*ABOUT THIS TASK*
Nothing but the lines from the one containing "Task: Click the" through the end of the data should be retyped, exactly as they stand, and pictures should not be retyped.

*SUPPLIED DATA*
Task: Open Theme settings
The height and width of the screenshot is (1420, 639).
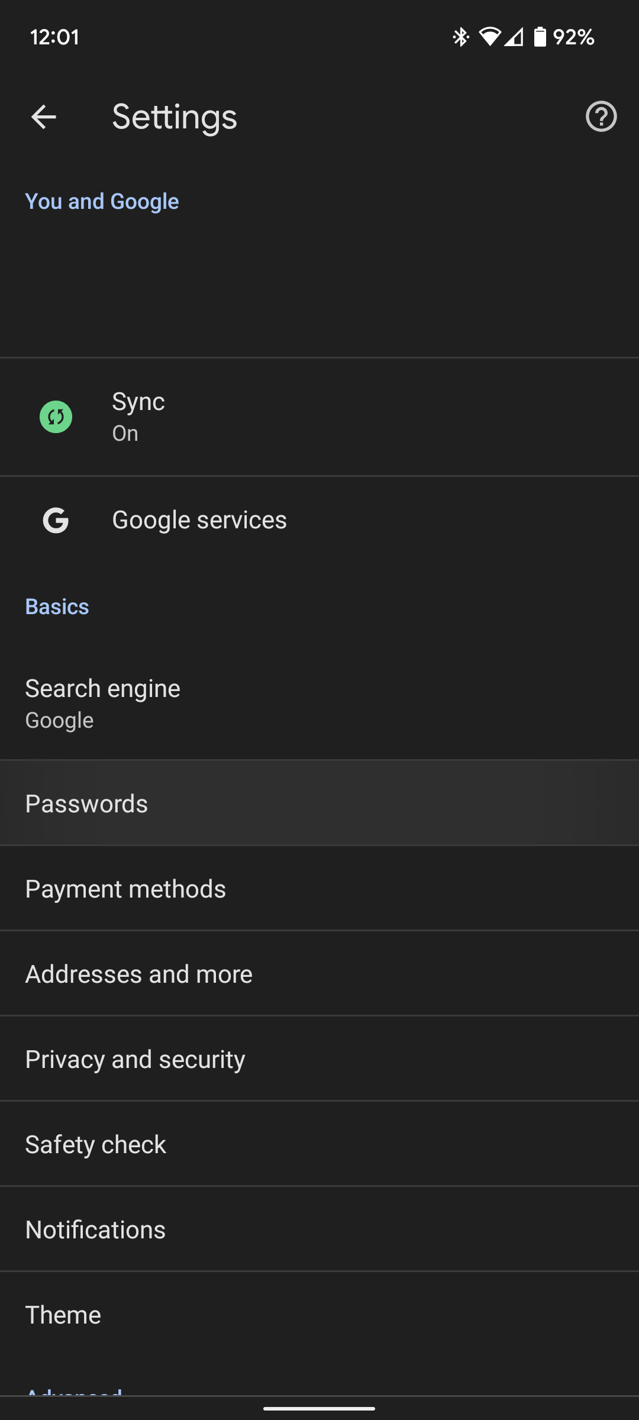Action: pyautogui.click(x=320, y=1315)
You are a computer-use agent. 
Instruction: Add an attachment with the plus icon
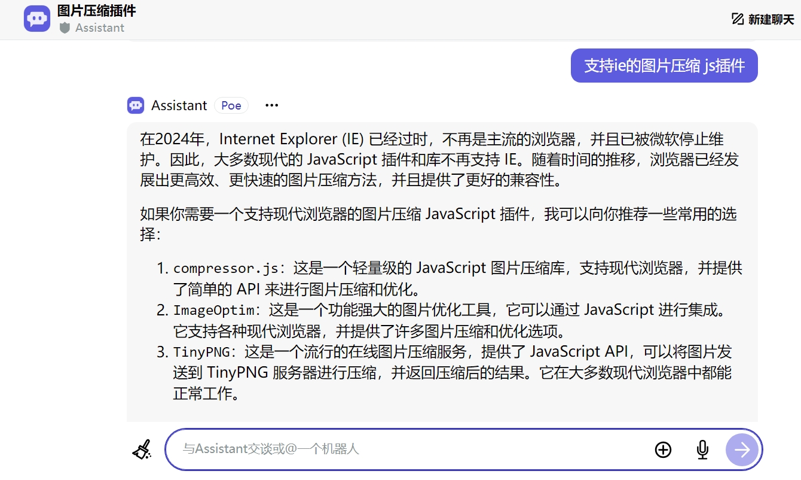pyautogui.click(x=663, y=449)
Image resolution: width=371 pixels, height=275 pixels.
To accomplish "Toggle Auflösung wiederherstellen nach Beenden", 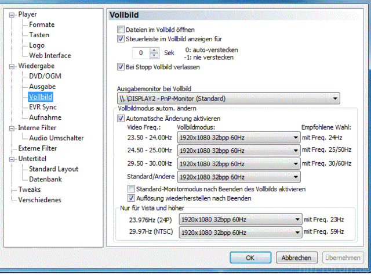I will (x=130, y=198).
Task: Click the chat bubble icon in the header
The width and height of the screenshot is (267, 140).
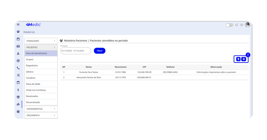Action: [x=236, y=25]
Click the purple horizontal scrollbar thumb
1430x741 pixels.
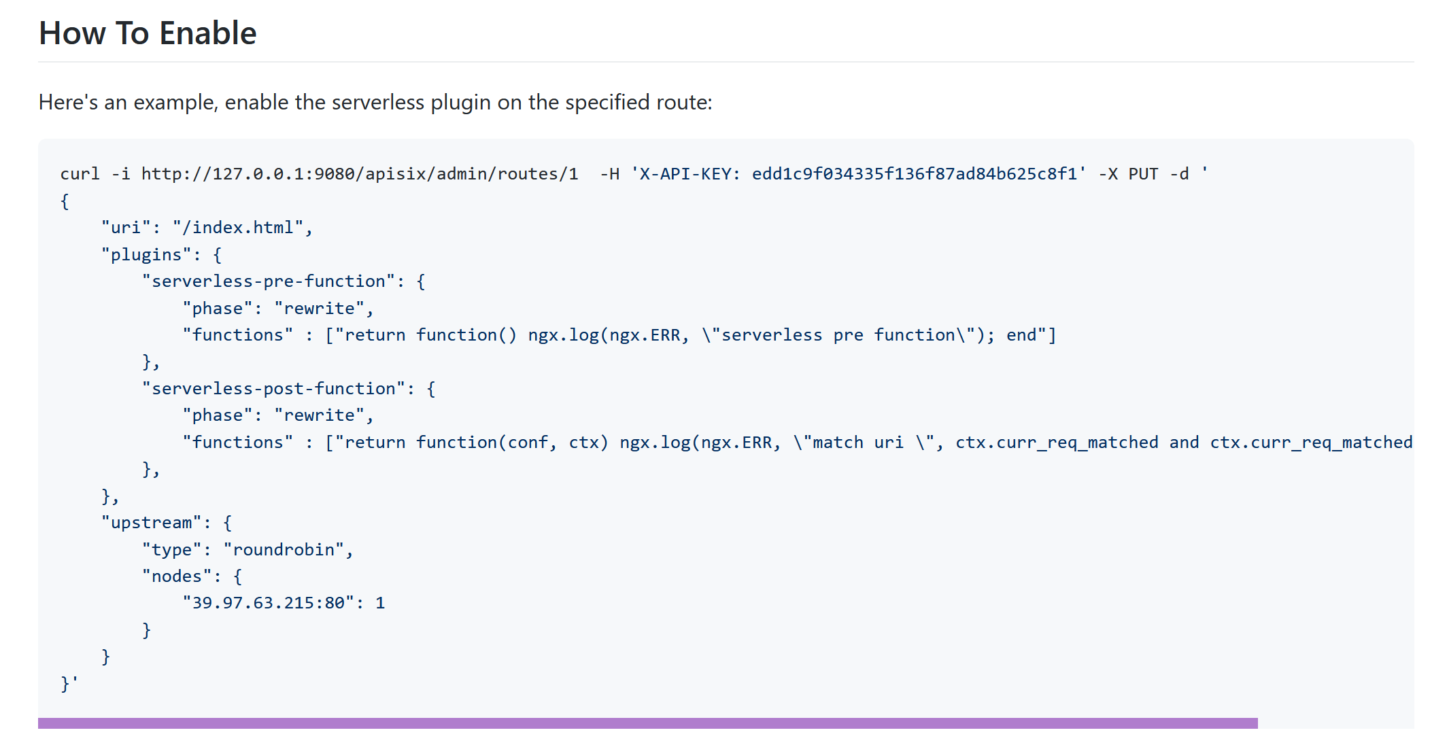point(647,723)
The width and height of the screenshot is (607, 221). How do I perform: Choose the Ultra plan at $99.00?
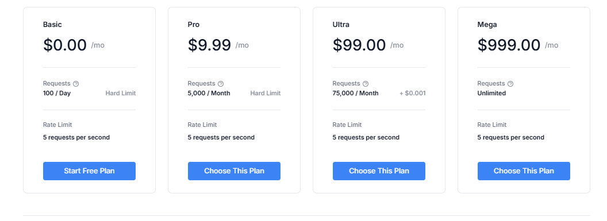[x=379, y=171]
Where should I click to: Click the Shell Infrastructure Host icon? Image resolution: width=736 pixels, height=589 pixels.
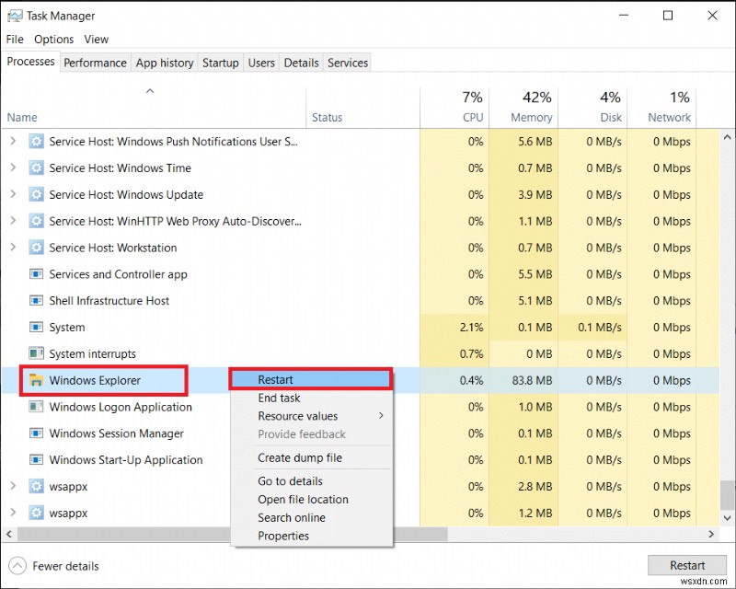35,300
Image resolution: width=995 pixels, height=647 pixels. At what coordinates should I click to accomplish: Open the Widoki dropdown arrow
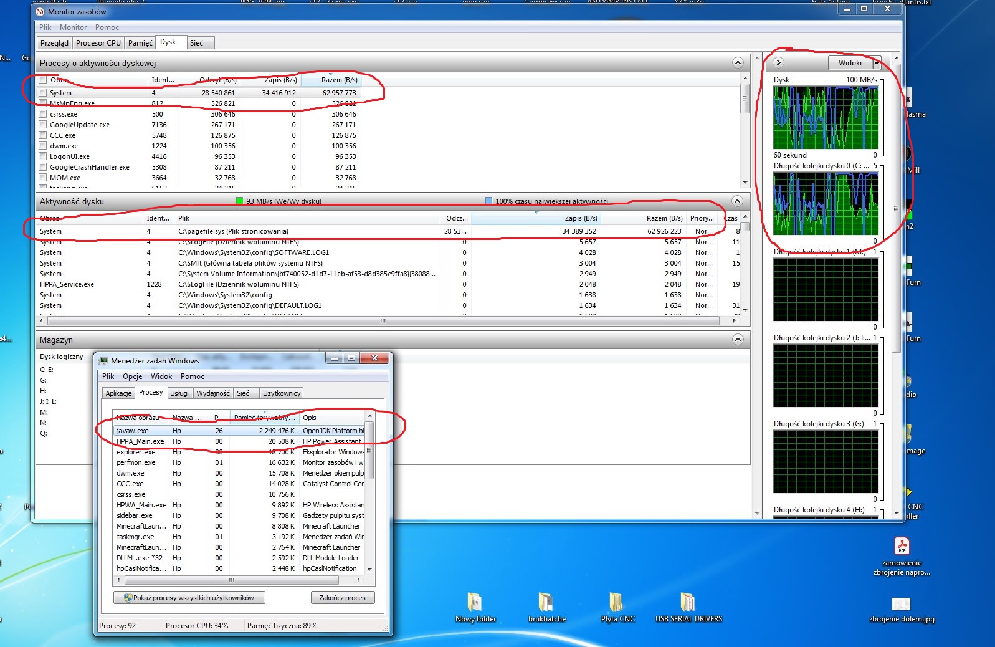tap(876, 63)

*ANSWER FOR THIS EXERCISE*
Task: Click the chat bubble icon in the header
The width and height of the screenshot is (267, 140).
Action: [x=236, y=25]
Click the purple horizontal scrollbar thumb
1430x741 pixels.
point(647,723)
The width and height of the screenshot is (607, 221). How do I perform: Choose the Ultra plan at $99.00?
[x=379, y=171]
Where should I click to: Click the Shell Infrastructure Host icon? Image resolution: width=736 pixels, height=589 pixels.
35,300
Image resolution: width=995 pixels, height=647 pixels. At what coordinates should I click to accomplish: Open the Widoki dropdown arrow
tap(876, 63)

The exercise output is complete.